- Requirement
Give the records from the line with "Screen dimensions: 689x550" through the end of the records as a two-column CSV with the headers text and answer. Use one row per record, put each field in quotes, and change any line breaks to spaces.

- Information supplied

+===+

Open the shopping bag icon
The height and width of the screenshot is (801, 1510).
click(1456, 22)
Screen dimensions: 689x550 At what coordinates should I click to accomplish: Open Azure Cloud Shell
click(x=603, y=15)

+===+

- Output below
text,answer
"Screen dimensions: 689x550 At what coordinates should I click to accomplish: Open Azure Cloud Shell","click(x=603, y=15)"